I try to take this in. Arif said as much, but it seems impossible. Literally. Like, scientifically in a world where there is no real Hogwarts, opening a door to the Multiverse defies physics.
“I can see that you are having a problem believing me. So I suppose I must show you.” Navaa taps on her earpiece. “Rotesse, please drop the sound blockade for three minutes.” Navaa lays a confident hand on my shoulder. I’m not loving the idea of being touched by her, especially while I don’t feel at my fighting best, but I suppose I’ll have to go with it.
Navaa’s eyes slowly close. She takes three deep breaths. Then, the very air in the small space becomes charged, and there is a smell. It reminds me of the woods at the base when the sky goes yellow, right before a big storm breaks. Navaa opens her mouth and, well, it isn’t singing as much as her own vocal cords being bowed over one another. It’s more instrumental than simple humming.

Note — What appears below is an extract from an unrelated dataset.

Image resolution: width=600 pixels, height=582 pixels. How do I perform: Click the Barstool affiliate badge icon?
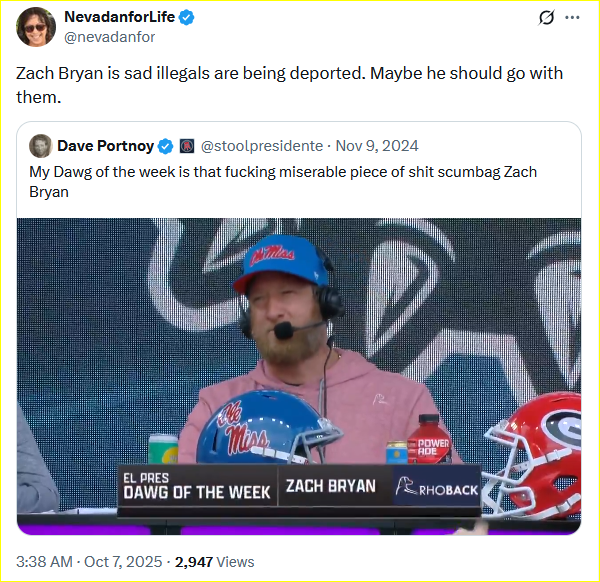pos(187,146)
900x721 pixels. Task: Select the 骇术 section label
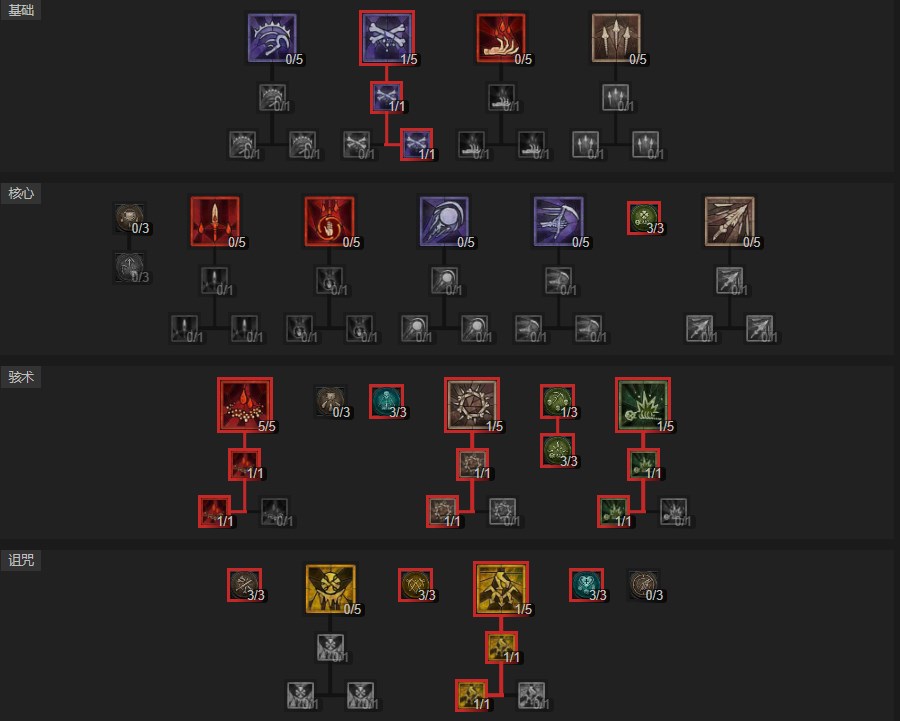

I can feel the power she is pulling from me. This is my tone, from my Earth that I’m hearing, the one that’s playing at the same frequency in my head. And then, I see it. At first it is a tiny dot of green. A neon speck that begins to spin out like a pinwheel firecracker. The noise in my head goes away. The proximity of the Rift is somehow dampening it. The green looms larger and larger, changing color and form from eggplant purple to jet-black. This is the Rift to my home. Navaa has actually done it.
My mouth gapes and then she takes her hand off my shoulder and the portal closes in on itself and disappears. Navaa simply looks at me with her eyebrows raised.
“How many Citadels can do this?” I ask in a rush. I don’t know what just happened. I’m not even sure something did happen. It must have, but I can’t get my mind to believe what my eyes have just seen.
“I don’t have exact numbers. Eighty-seven on this Earth. I don’t think the Karekin or Settiku Hesh have this ability, and I’m fairly certain they didn’t give this mutation to the Akshaji because they are too unpredictable.”
“That’s a diplomatic way of saying they seem to like all the killing, right?”
“Yes. The Akshaji are a race we haven’t had any luck with in terms of recon. Hopefully, with the humans as allies, that will change. Either way, I don’t know. It could be hundreds, or thousands. I don’t even know if the gift works the same way in all the different races.”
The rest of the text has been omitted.